Real Estate Mutual Funds
Real Estate Mutual Funds or realty funds as they are popularly known are the latest addition to the mutual fund offerings in India. SEBI recently paved way for the launch of such products, by making amendments to its existing Regulations. However, real estate mutual funds are yet to be introduced in India by any asset management company. These schemes invest in real estate properties and earn income in the form of rentals, capital appreciation from developed properties. Also some part of the fund corpus is invested in equity shares or debentures of companies engaged in real estate assets or developing real estate development projects. REMFs are required to be close-ended in nature and listed on a stock exchange.
In addition to the above broad classification, mutual fund schemes can be further classified into sub-categories. Each of the sub-categories has a stated objective and caters to specific requirements of investors.
Investment options available to investors
Growth Option
Under growth option, dividends are not paid out to the unit holders.
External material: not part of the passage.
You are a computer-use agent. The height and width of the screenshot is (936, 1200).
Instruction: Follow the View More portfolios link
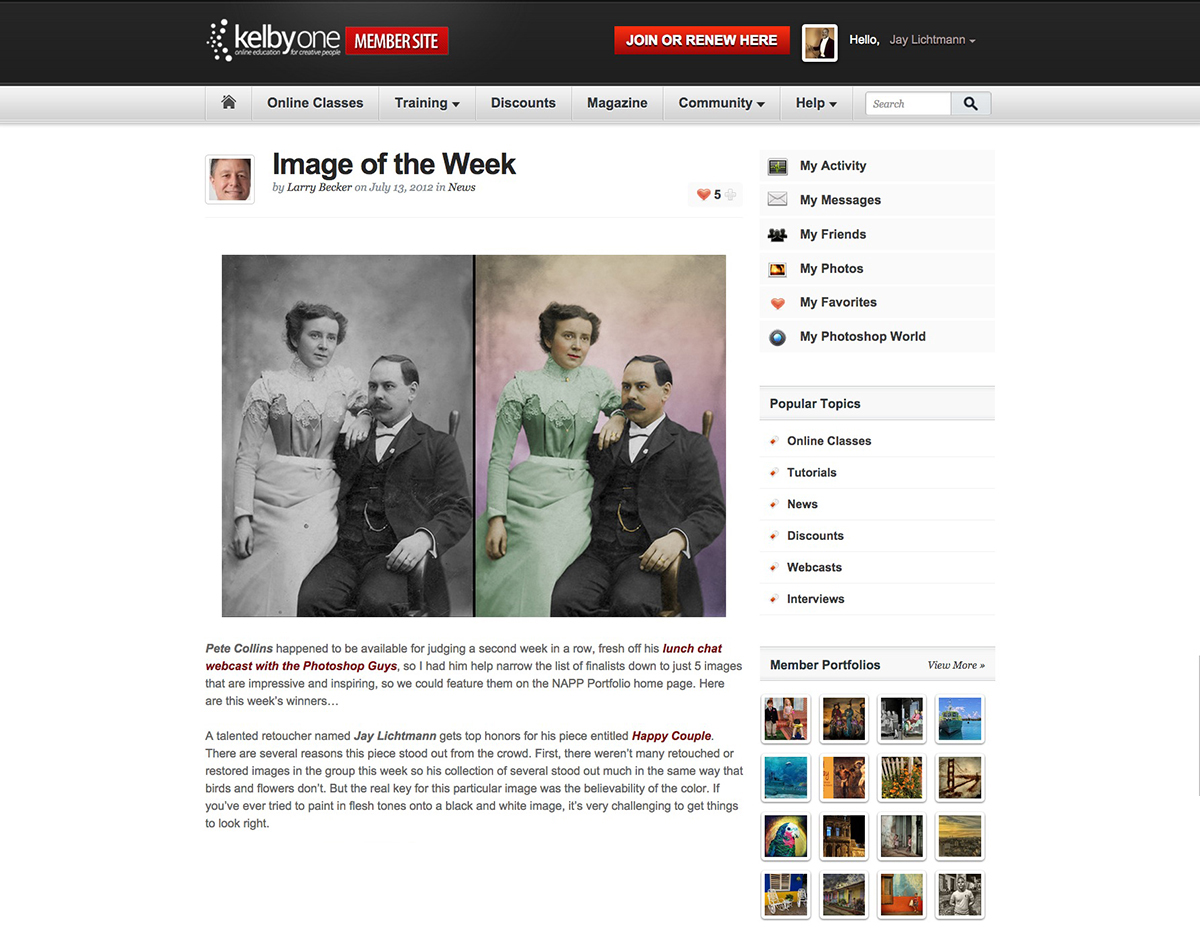coord(956,665)

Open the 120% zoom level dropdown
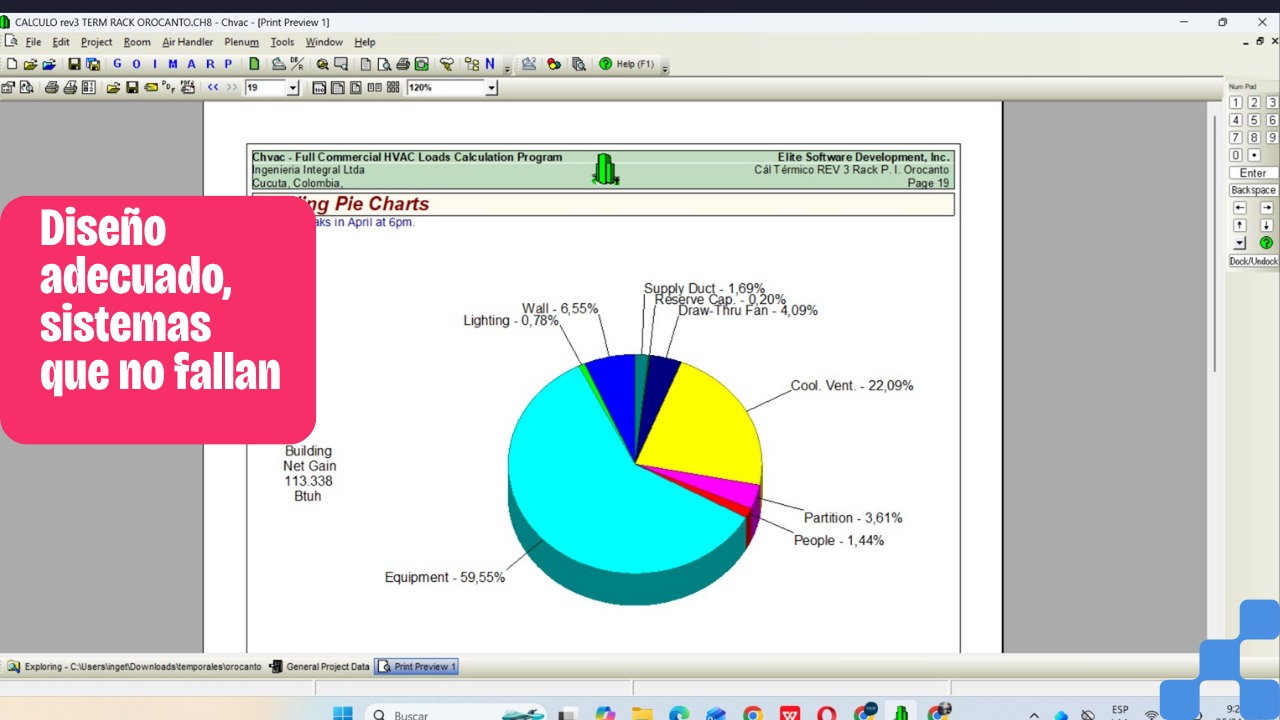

Income attributable to the Unit holders continues to remain invested in the Scheme and is reflected in the NAV of units under this option. Investors can realize capital appreciation by way of an increase in NAV of their units by redeeming them.
Dividend Payout Option
Dividends are paid out to the unit holders under this option. However, the NAV of the units falls to the extent of the dividend paid out and applicable statutory levies.
Dividend Re-investment Option
The dividend that accrues on units under option is re-invested back into the scheme at ex-dividend NAV. Hence investors receive additional units on their investments in lieu of dividends.